Quelques instants sont nécessaires pour retrouver au col, (point haut, atteint sans point de côté) sa respiration et ses esprits. Courte descente (les descentes restent toujours courtes par rapport aux montées) sur nos pneus bien gonflés afin de nous remplir les boyaux au prochain resto. Au bar restaurant bien nommé : «le refuge», on ne bave pas longtemps devant une belle bavette de bœuf servie avec une bonne platée de pâtes. Une dizaine de minutes suffisent pour rejoindre «la Remise» où l’on nous accorde la faveur de garer nos engins dans un espace fermé à clef durant la nuit.

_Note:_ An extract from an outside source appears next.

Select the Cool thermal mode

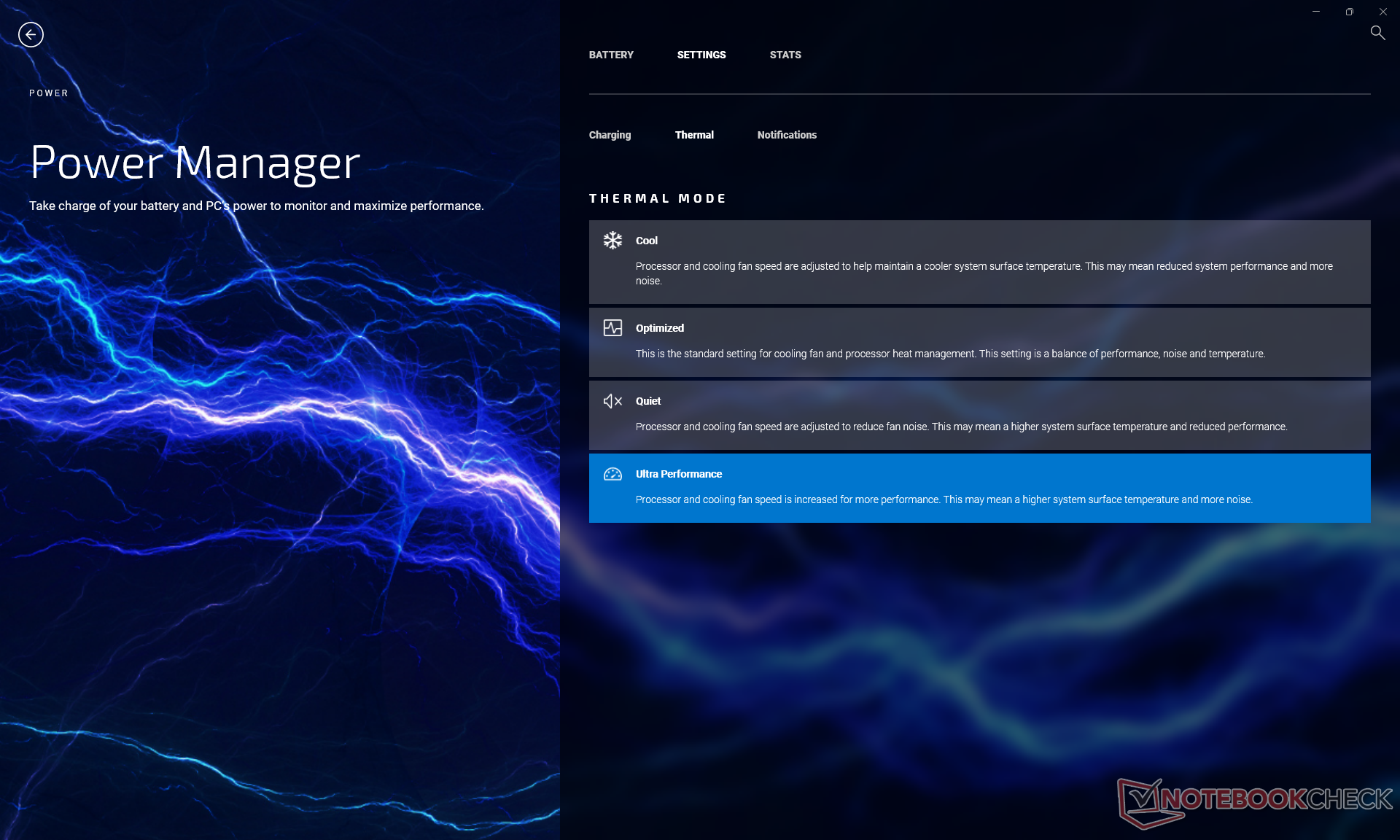[x=979, y=262]
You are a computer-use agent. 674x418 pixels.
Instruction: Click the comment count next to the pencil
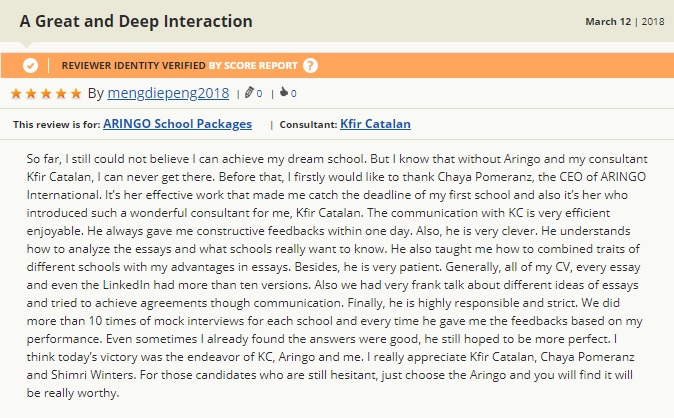(x=259, y=93)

Passage à l’office du tourisme du village du Bleymard, l’hôtesse blêmit quand je lui demande si beaucoup de monde vient se renseigner en ce début de saison estivale. (très peu de touristes pour l’instant)
En conclusion de cette journée, la phrase du jour de mon seul compagnon de selle :
Moi : «Beaucoup de personnes randonnent avec un âne par ici.»
Lui : «Comme moi !»
jour 2 : le Bleymard / Langogne – 73km, D+ : 700m
Petit déjeuner «grand luxe» pris après une nuit de sommeil très correcte. Nous goûtons aux produits locaux : miel, jus de pomme, gâteau maison et aux produits plus classiques : pain, beurre, thé… Départ à huit heures et quart, pas besoin de trop trimer pour atteindre le col des Tribes, franchi en trombe car seulement cinquante mètres de dénivellation positive sont à franchir. Nous nous laissons » «glisser» sur quelques trente kilomètres en pente douce pour arriver au barrage de Villefort, forts et ragaillardis par l’air frisquet du petit matin.
Nous restons sur nos gardes pour affronter la belle côte nous conduisant au village médiéval de la Garde Guérin, village magnifiquement restauré que je visiterai avec mes chaussures à cales, en jouant des claquettes à chacun de mes pas dans les ruelles pavées du hameau. Avec le solide entrainement accumulé cette année, je me sens dans un état naturel sur ma monture et plutôt maladroit dans mon état normal de bipède. Belle montée régulière et peu raide en direction du nord, pour franchir, pas trop tard, le col de Thort sans dépenser d’énergie à tort et à travers car parait-il parfois, le Thort tue.
En longues pédalées, nous filons à bonne allure et sans vergogne vers Langogne, lieu de notre deuxième étape. Bière pression, plat de pâtes, douche nous permettent de vaquer ensuite à nos occupations de l’après-midi : ronfler sans ronchonner pour Eric, écrire sans écrin pour moi.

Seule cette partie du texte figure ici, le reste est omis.